§ TEXT EXCERPT
Ieatcrackersandjumpcliffs said:


> Non-confrontational? Hey, aren't you the one who refused to condemn the killing of a 13 year old boy? Aren't you also the one who condemns the killing in the name of a made up being, but yet condones the killing of others in the name of a made up human concept? Will you reply? No. Why? Because you have never given me a reply when I bring up the killing of the Romanov family. Why that, too? Because you do think the murder was righteous, and it proves that I was right about you, and that was that you are a militant atheist.
> 
> So in the end you're in a catch 22. Either you sacrifice what you believe to prove me wrong and condemn the Russian Revolution and acknowledge the atrocities that Communists and Communism has brought, or- or, you don't and you look like a hypocrite and lair who condones murder and violence to achieve dominance over his fellow man.
> 
> But nah, you have another choice that's been working pretty good with you lately and that ignoring my questions.


 
I, too, could come up with a Sophie's Choice scenario to put to you and smack you around with whatever response you put forward, but it wouldn't prove anything.  Nor does your little game here prove anything.  Never in history has there been a clean revolution, are you really going to stand here and declare none of them should have ever happened?  Is your hubris such that you actually feel qualified to make that call for everyone?  And the only place religion even has in your quandary is in being the source of the concept of the Divine Right of Kings, the vile doctrine that thrust such political power on a boy in the first place, without which there would have never even been a thought to kill him.

§ RAW DATA
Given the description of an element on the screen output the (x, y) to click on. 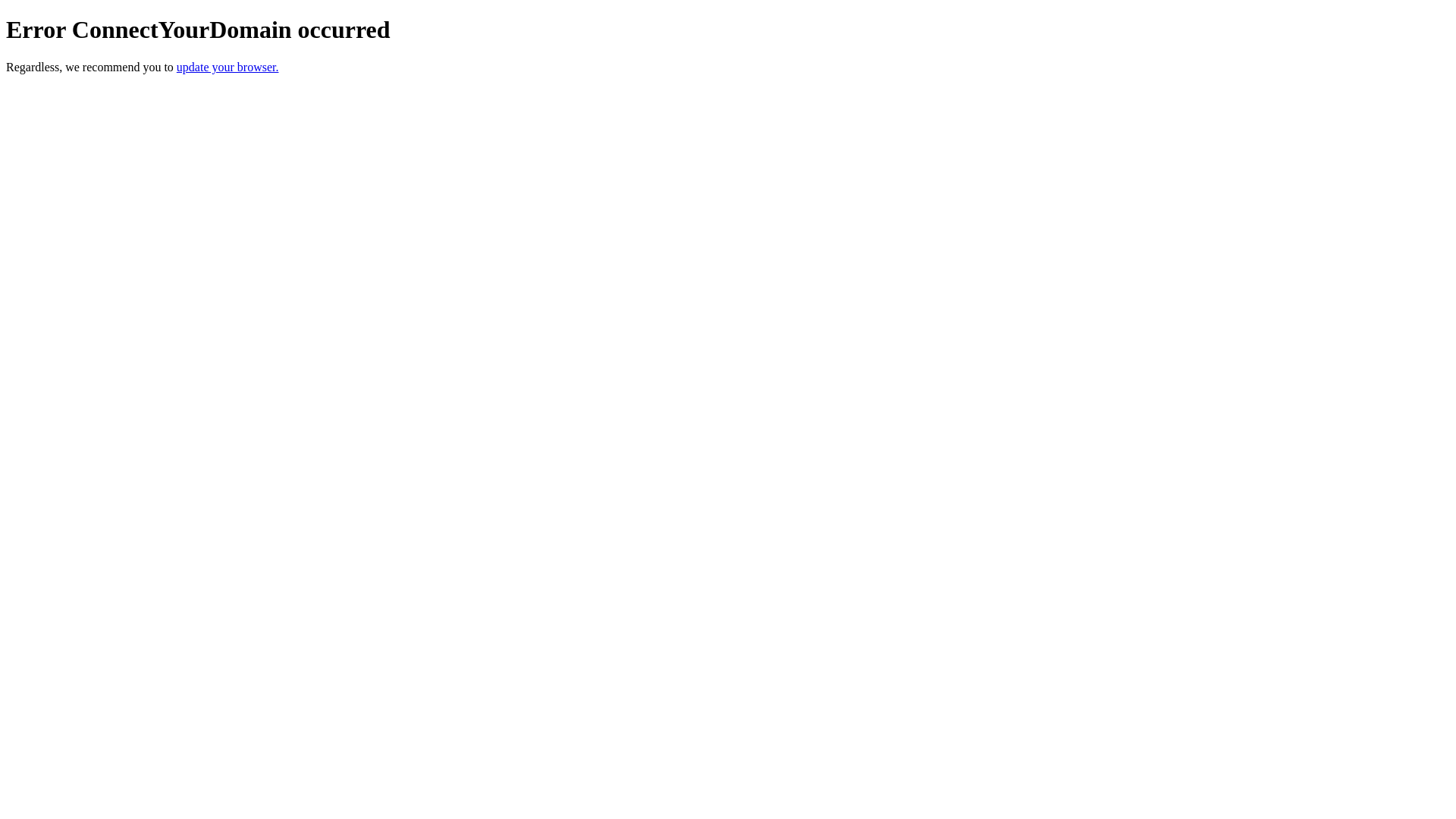
update your browser. Element type: text (227, 66)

§ PROBLEM STATEMENT
Write out, word for word, the part of the forum post above starting at "I, too, could" and ending at "to kill him.".

§ OUTPUT OF THE TASK
I, too, could come up with a Sophie's Choice scenario to put to you and smack you around with whatever response you put forward, but it wouldn't prove anything.  Nor does your little game here prove anything.  Never in history has there been a clean revolution, are you really going to stand here and declare none of them should have ever happened?  Is your hubris such that you actually feel qualified to make that call for everyone?  And the only place religion even has in your quandary is in being the source of the concept of the Divine Right of Kings, the vile doctrine that thrust such political power on a boy in the first place, without which there would have never even been a thought to kill him.